Soon I arrived at The Hogan Trading Post in Mancos, Colorado — home to one of the coolest roadside attractions I’ve seen.


Massive arrows made out of telephone poles!  These poles have been outfitted with arrowheads and lodged in the ground at an angle.


I happened to stop by at the very moment when the teepee and the poles were being repainted.


I asked the guy, “How are you getting those lines so perfect?”  “Just eyeballing it,” he said.  Impressive!


Mancos is situated in a beautiful green valley.
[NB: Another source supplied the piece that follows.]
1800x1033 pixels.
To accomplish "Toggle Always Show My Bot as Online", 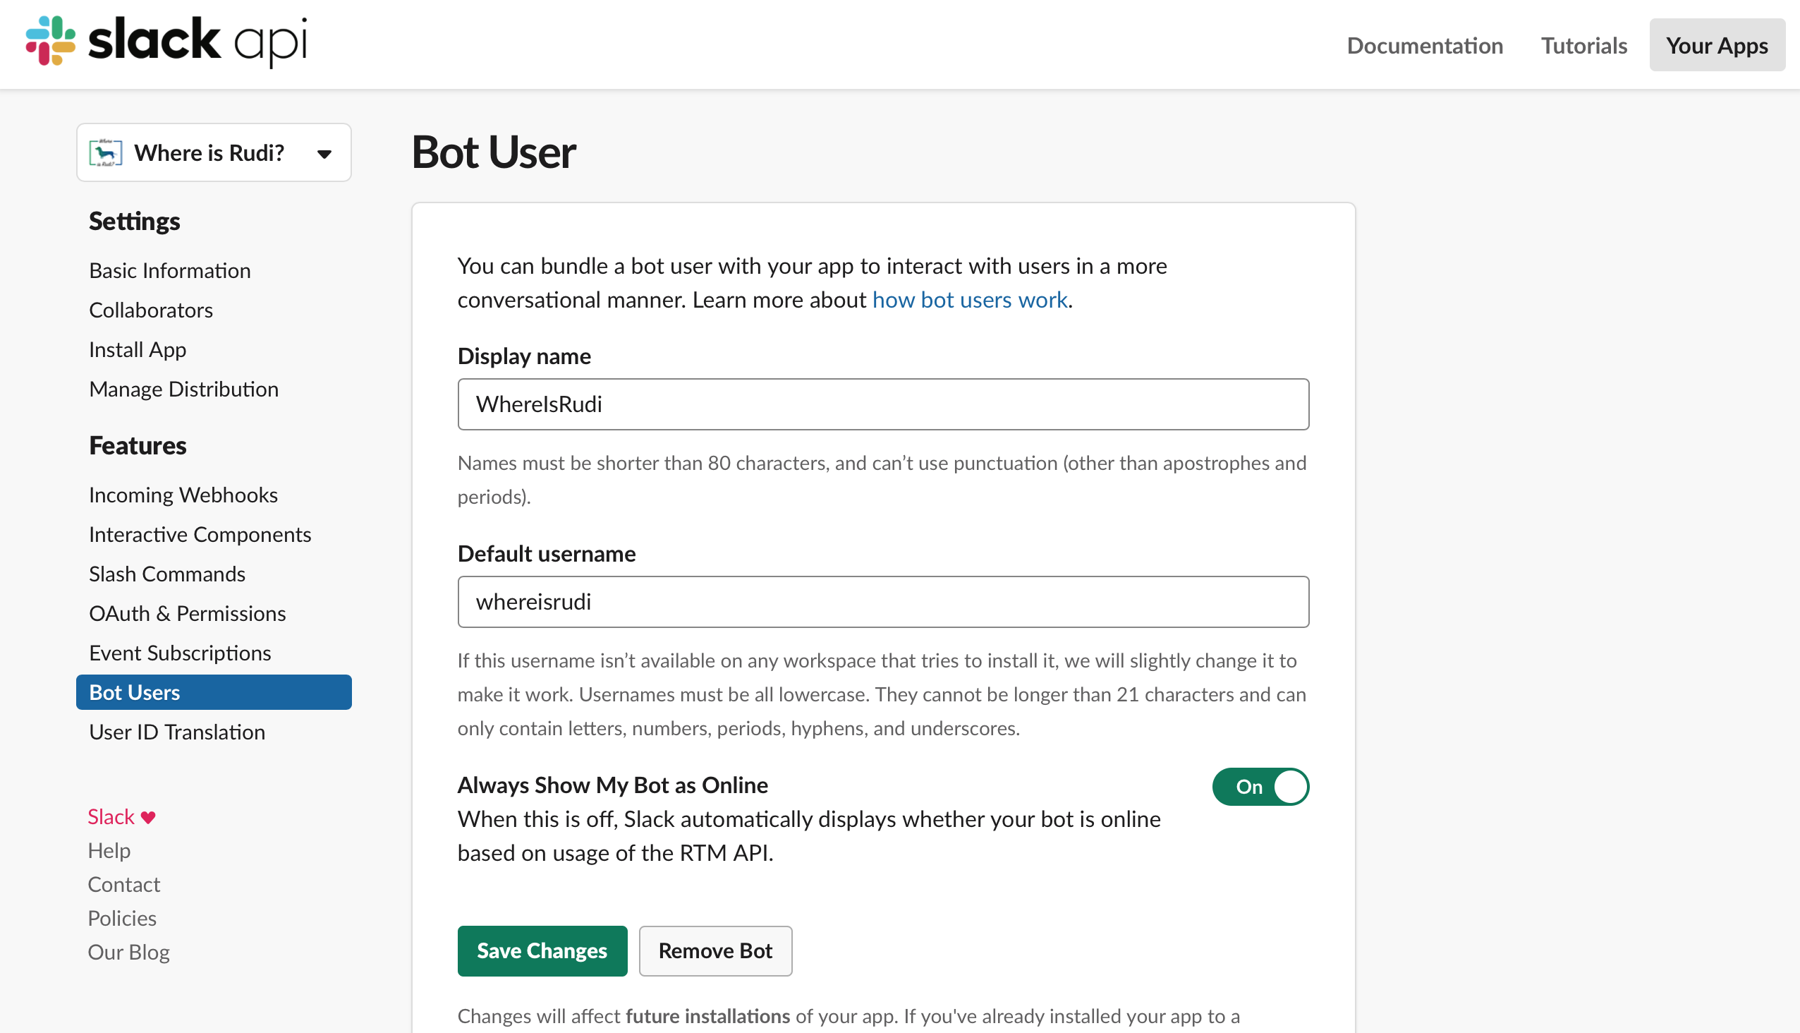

Pictured below on Business Loop 160 through the historic part of town is the Wes Potts Memorial Theatre.  It was originally the Mancos Opera House, dating back to 1910.


Beef:  It’s so satisfying.  Spotted on a building alongside Hwy 160.


I made it!  Entering Durango:  Elevation 6,512 feet.


Here’s where I first saw a sign denoting Hwy 550 – the famed “Million Dollar Highway.”


Main Avenue was bustling with bicyclists, motorcyclists, pedestrians, and automobile traffic.  Durango’s history dates back to 1881 when it was established by the Denver & Rio Grande Railroad.  Today, it’s home to fewer than 20,000 people.


One of my favorite buildings was this historic Strater Hotel.  It opened in 1887 and is an example of American Victorian architecture.  Author Louis L’Amour stayed here frequently in room 222 when he was working on his western novels.


Inside, the front desk probably looks a lot like it would have looked back then.  The owners have tried to preserve the historic integrity of the facility, and I say they succeeded brilliantly.  I met up with my mom and step-dad at this time, and we checked the place out.


Adjacent to the hotel lies the Mahogany Grille where we ended up getting dinner.


I went for the pan-seared Salmon, one of several delicious sounding entrees.


Todd, Tia, Tyson


Before sundown, I had a few minutes to wander around town.  At the south end of Main Avenue lies the station for the Durango & Silverton Narrow Gauge Railroad.  Originally put in place to haul ore, it’s now a passenger train line that runs 45 miles between Durango and Silverton.  Someday I’d like to go back and ride this.


As day 1 drew to a close, I headed north 26 miles from Durango to the Durango Mountain Resort.  Steep canyon roads offer plenty of passing lanes, thank goodness.  Cooler temperatures were a relief from the Arizona heat that I’ve been used to.


I entered the San Juan National Forest which covers over 2,900 square miles of western Colorado.